Why Go Beyond Prenatals?

The past few months have not been good for the supplement industry. Since April, three research articles and one review have been published that failed to prove a beneficial effect of certain vitamin and mineral supplements:

This seven-year study examined cancer rates in women who took high doses of vitamins B6, B12, and Folic Acid. The study showed that there were no difference in cancer rates, breast cancer rates, or death from cancer in women who took the vitamin supplements.

A Cochrane Database review last spring found that high doses of supplements of beta carotene, vitamin A, and vitamin E did not prolong life or affect chronic disease. In fact, they may actually shorten life. Furthermore, vitamin C and selenium supplements had no effect on health status.

Two more studies indicate that vitamin E, vitamin C, and selenium do not offer cancer protection in men and may increase cancer and diabetes risk.

In contrast to these studies, a study last year indicated that women who got more calcium and vitamin d from foods had a one-third reduced risk of developing premenopausal breast cancer.

What do we know about vitamins?

1. The best source of vitamins exists in foods.
Fruits, vegetables, whole grains, beans, dairy and animal foods contain a plethora of vitamins, minerals, antioxidants, and phyto-nutrients, all working together in synergistic ways that promote health.

The study authors say it best:
Dr. JoAnn E. Manson, the senior author of the B-vitamin study comments on her study in a NYT article: “This doesn’t preclude an important benefit from diets that are high in B vitamins and folates, and folate intake throughout pregnancy is very important.”

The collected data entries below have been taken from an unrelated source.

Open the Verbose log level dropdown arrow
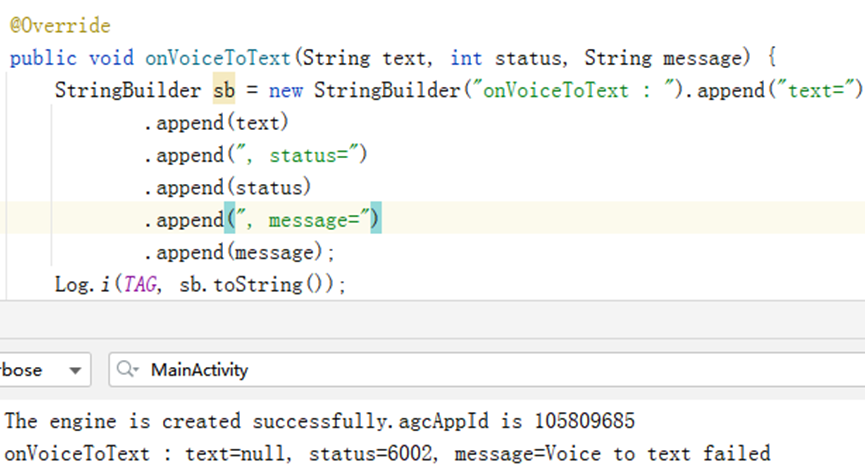The width and height of the screenshot is (865, 466). click(x=75, y=370)
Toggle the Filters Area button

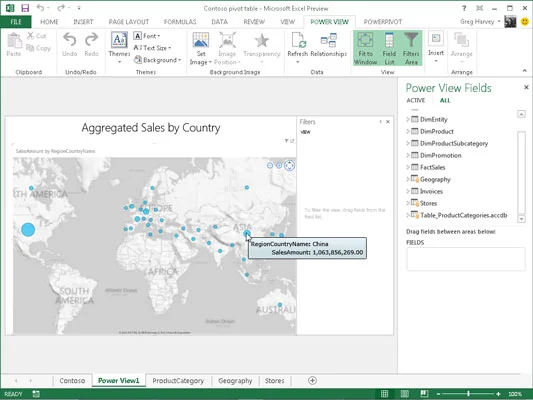(411, 48)
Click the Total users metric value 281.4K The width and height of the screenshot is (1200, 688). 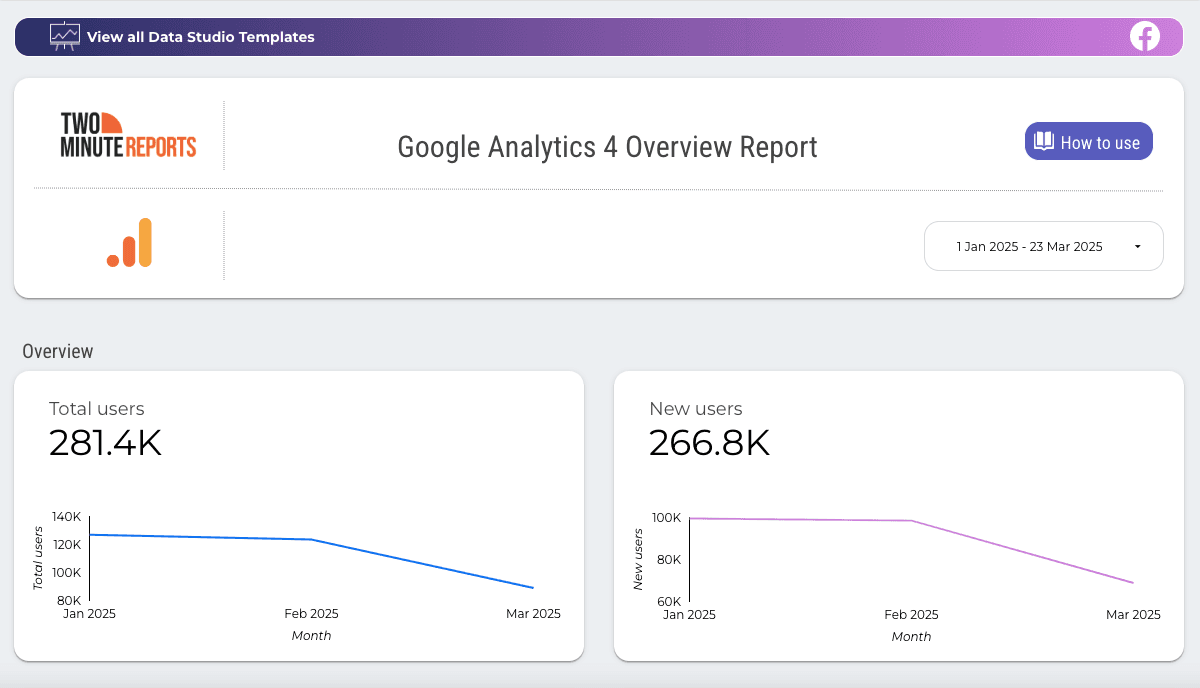pyautogui.click(x=106, y=443)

Howard D. Sesso, the lead author of the study examining Vitamins E and C similarly comments in a NYT article: ''At the end of the day this serves as a reminder that we should get back to basics: keeping your body weight in check, being physically active, not smoking and following a good diet.''

2. We need vitamins throughout our entire life.
Vitamins are needed from the second an embryo is formed until a person dies. Some of the researchers suggest that vitamin supplements may have proved futile because they were taken too late in life. It is foolish to assume that vitamins can counteract years of poor diet, insufficient activity levels, and faulty genes.

3. Vitamins are still important
It is probably wise to take a multi-vitamin on most days, and absolutely necessary during pregnancy (for the folic acid, iron, vitamin D, and others). I cannot trust myself or any of you to eat a perfectly healthy diet. If that was our entire focus in life, then maybe we could do it. But other life events get in the way. However, no one should rely on any vitamin regimen to replace a healthy diet. They are simply used to fill in the cracks or if a certain food group is not consumed. Some examples: calcium supplements for women who do not eat enough dairy; fish supplements who women who do not eat enough fish; vitamin D supplements in the winter months.

Why go Beyond Prenatals?
These research studies show that good health starts early in life and requires eating healthy foods. The way to achieve this is to eat healthy foods before and during pregnancy and feed your children well.
And that is what going Beyond Prenatals is all about:
Going beyond prenatal vitamins to create a healthy pre-pregnancy, pregnancy, and childhood.

Interested in reading more? Check out these 2 NYT Blog posts here and here.


  1. I was going to ask you what you thought about prenatals, but this post made it much clearer.

    In general, in choosing a multi-vitamin/mineral supplement, I have chosen one that has less than 100% RDA per pill. Given that I still eat food, it seems unnecessary and a waste to consume 100% RDA.

  2. Hi Renata,
    Yes, I would agree that we don't need 100% RDA for all nutrients since we eat food. Plus, we have some early evidence that too much of certain nutrients from supplements can be harmful (more on that to come). The only exception is Vitamin D. The requirements are likely too low, so find a supplement with 100% RDA or take an additional supplement during the indoor months.

  3. Thanks for stopping by my blog and your comments! Believe me, I never bought a box of Bisquick until this year...the things we do to keep our kids safe and ourselves sane! I guess the fact that my 6 year old is 33 pounds and I take every opportunity to chub her up doesn't help either! Speaking of which, in your RD life, have you ever come across something like a "dairy-free version of Pediasure", i.e. a high calorie beverage for allergic kids. Most kids switch to whole milk at a year, MPA kids have to change to soymilk which is low in fat and calories...add that to a restricted diet and these kids shrink. One of my kids is still on soy formula at 18 months, but I was thinking of trying to 'beef up" Silk soymilk with either some scoops of soy formula or Better Than Milk soy powder. Any ideas on how to get to 30kcals/oz, not overdo the vitamins, and still taste good?